What do you do when you have 250,000 bugs but nowhere to put them? That's the problem the Smithsonian Institution currently faces. An entomologist who generously left his life savings and massive bug specimen collection to the Smithsonian is now giving the museum some grief.

When Carl J. Drake, who spent his life studying bugs, died in 1965, he left specific instructions in his will that are making it hard for the institute to put his life's work to best use, The Associated Press (AP) reported.

Drake wanted his money to be put towards buying more bug collections. According to the Smithsonian's lawyers, they have graciously heeded his wishes over the last 50 years - accruing over a dozen collections - but now doing so has become increasingly difficult due to environmental laws.

Adhering to the will has "become impossible, impracticable, and wasteful," Department of Justice lawyers wrote on the Smithsonian's behalf, as quoted by the AP.

Drake's investment has since grown from $250,000 to about $4 million, and the museum wants to spend some of the money on supplies and scientific research, not just buy more collections of bugs.

Such research would involve Drake's collection and other "True Bugs" that it owns - including bed bugs and other bugs with mouths like hypodermic needles.

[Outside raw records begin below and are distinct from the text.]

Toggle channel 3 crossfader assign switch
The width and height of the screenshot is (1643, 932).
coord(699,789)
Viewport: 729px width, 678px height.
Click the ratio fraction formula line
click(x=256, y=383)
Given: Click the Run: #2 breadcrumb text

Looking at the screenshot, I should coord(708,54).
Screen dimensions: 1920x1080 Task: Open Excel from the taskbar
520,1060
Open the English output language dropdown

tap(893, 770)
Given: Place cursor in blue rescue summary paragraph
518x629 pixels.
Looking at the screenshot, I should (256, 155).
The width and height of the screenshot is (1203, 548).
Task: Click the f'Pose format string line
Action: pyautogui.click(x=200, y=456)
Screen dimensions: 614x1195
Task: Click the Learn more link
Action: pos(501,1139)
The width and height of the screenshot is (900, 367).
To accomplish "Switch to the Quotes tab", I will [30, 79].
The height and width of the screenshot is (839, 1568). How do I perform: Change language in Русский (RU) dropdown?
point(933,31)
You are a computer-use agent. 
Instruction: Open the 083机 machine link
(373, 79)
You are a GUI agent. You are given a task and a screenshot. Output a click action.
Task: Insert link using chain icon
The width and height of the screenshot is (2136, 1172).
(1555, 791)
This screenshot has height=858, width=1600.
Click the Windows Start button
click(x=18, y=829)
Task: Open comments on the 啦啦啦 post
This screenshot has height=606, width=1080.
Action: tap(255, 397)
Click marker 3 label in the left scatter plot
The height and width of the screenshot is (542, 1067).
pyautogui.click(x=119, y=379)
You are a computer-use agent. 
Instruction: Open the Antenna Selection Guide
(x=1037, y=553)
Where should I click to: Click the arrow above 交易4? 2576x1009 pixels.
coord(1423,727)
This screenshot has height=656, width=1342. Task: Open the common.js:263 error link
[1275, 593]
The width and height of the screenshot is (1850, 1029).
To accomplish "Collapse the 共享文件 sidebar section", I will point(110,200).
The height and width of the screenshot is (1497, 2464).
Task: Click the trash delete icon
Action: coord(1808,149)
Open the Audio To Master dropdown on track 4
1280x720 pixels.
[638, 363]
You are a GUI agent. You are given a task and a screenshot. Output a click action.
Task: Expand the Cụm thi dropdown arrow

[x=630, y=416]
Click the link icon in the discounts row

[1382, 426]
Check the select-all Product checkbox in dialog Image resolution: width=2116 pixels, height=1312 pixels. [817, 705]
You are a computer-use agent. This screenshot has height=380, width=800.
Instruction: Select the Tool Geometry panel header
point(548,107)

The Smithsonian also wants to be able to loan items from Drake's collection, but Drake specifically put a condition in his will preventing them from doing so. His 250,000 bugs are now sitting in cabinets at the National Museum of Natural History with nowhere to go, something the Smithsonian says is straining its "increasingly scarce collection space," according to the AP.

The Smithsonian's request to modify the will, something it's done only once or twice in the last half century, will be presented in front of a federal judge. Until a decision is made, these pests will continue to be a nuisance.